最初から最後まで、これほどフランス的な映画もなかなかないと思わせる作品の一つ。料理を芸術の域まで高める繊細な味覚と情熱、控えめで深く静かな愛情。印象派の絵画を思わせる風景の中で摘まれる素材と、会食の風景。音楽は一切ないが、ブイヨンをとり、肉を焼き、ソースを混ぜる音、厨房(ちゅうぼう)を歩き、ドアを開け、ワインを注ぎ、そしてカトラリーと皿のあたたかみのある音が躍動する。公開された映画『ポトフ 美食家と料理人』(トラン・アン・ユン監督)は、フランス料理の魅力全開の作品。しかも料理監修は、“厨房のピカソ”と呼ばれるあのピエール・ガニエールだ。

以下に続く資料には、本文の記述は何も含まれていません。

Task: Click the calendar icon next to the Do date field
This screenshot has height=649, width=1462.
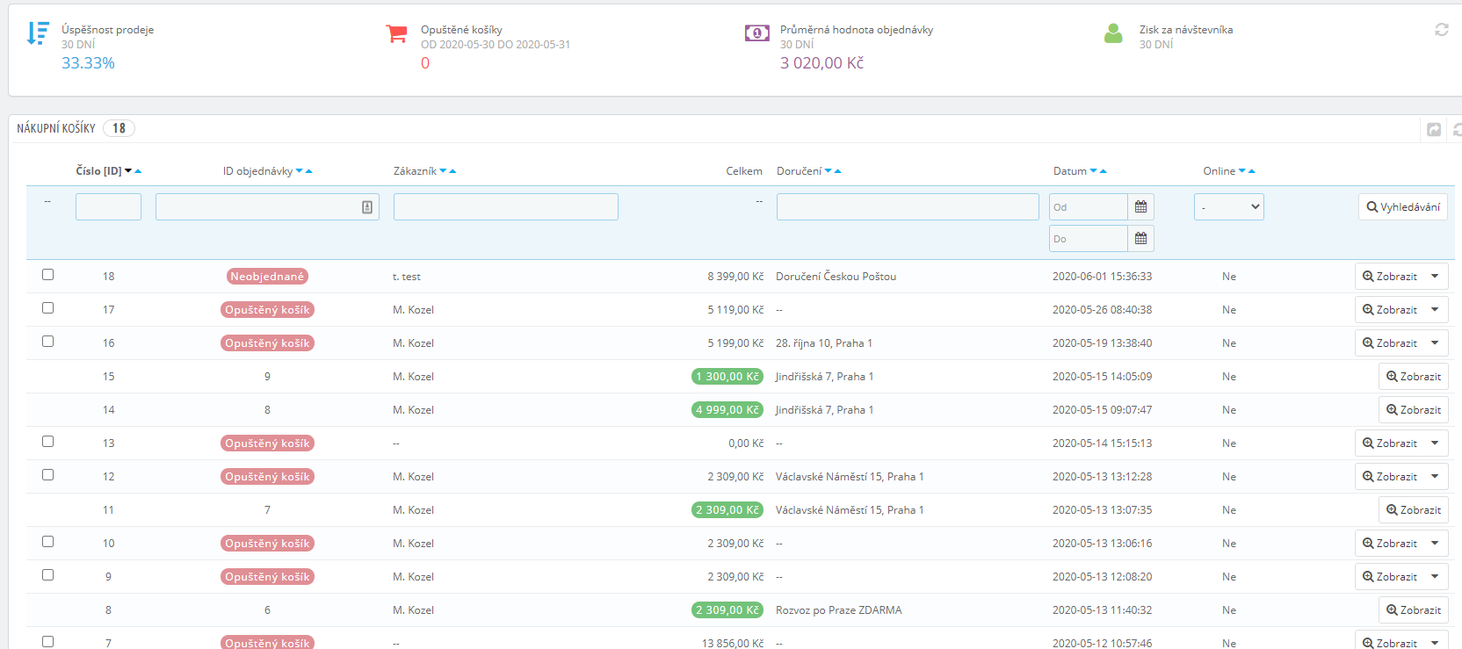Action: (1140, 239)
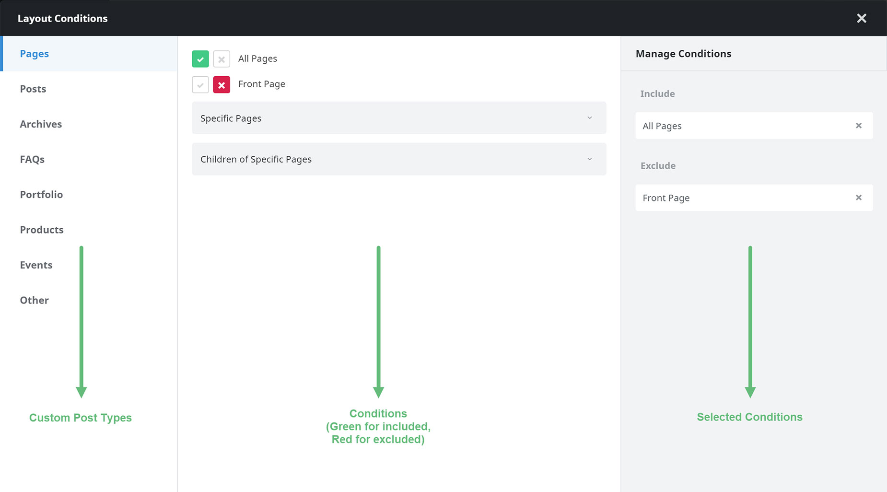Viewport: 887px width, 492px height.
Task: Enable include checkmark for Front Page
Action: (200, 85)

舞台は19世紀末のフランス。田園風景が広がる田舎のシャトーで、美食家ドダンは、朝食から料理人ウージェニーの“完ぺき”な料理を食べて暮らしている。友人を招き、味や香りを語りグラスを傾ける午さん会。“シェフの王様”と呼ばれたアントナン・カレーム(18~19c)やエスコフィエなどの名前が会話を彩る。

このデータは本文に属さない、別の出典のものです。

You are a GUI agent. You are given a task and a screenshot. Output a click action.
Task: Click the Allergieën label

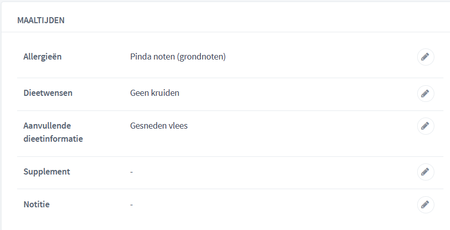click(x=42, y=56)
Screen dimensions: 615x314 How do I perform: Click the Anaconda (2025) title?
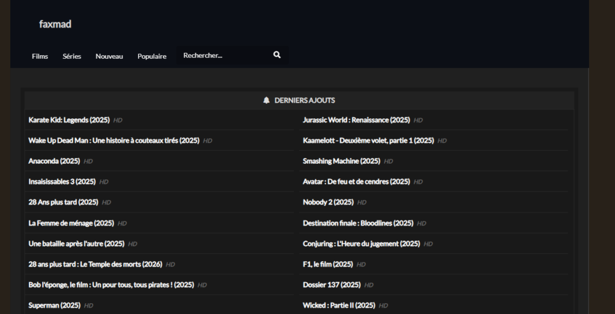(x=54, y=161)
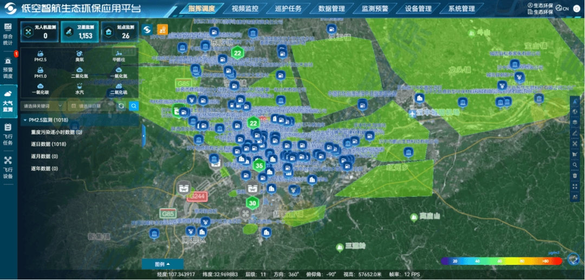Switch to the 视频监控 tab
This screenshot has width=585, height=280.
(244, 9)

名声を聞きつけ、ユーラシア皇太子の晩さん会に招かれたドダン。そのメニューを「輝きも論理も方針もなく、息がつまる」と一蹴(しゅう)し、返礼の献立作りに情熱を傾ける。ドダンの望む料理を120%理解するウージェニーとの絆は、夫婦以上。愛というのは、お互いを見つめ合うことではなく同じ方向を見つめることだ、という星の王子様の作者サン=テグジュペリの言葉が重なる。
冒頭、厨房の料理場面はワンショットで撮影されていて、調理の順番や料理人の動きが手に取るようにわかる。現代のネット上には調理の音だけの料理動画も多くアップされているいが、この長回しはさしずめ19世紀版の超絶動画。当時ネットがあったなら、再生回数トップに躍り出るかもしれない。ジュリエット・ビノシュとブノワ・マジメルという俳優の組み合わせはもちろん、ピエール・ガニエール本人も出演していて、その役回りにスパイスがきいている。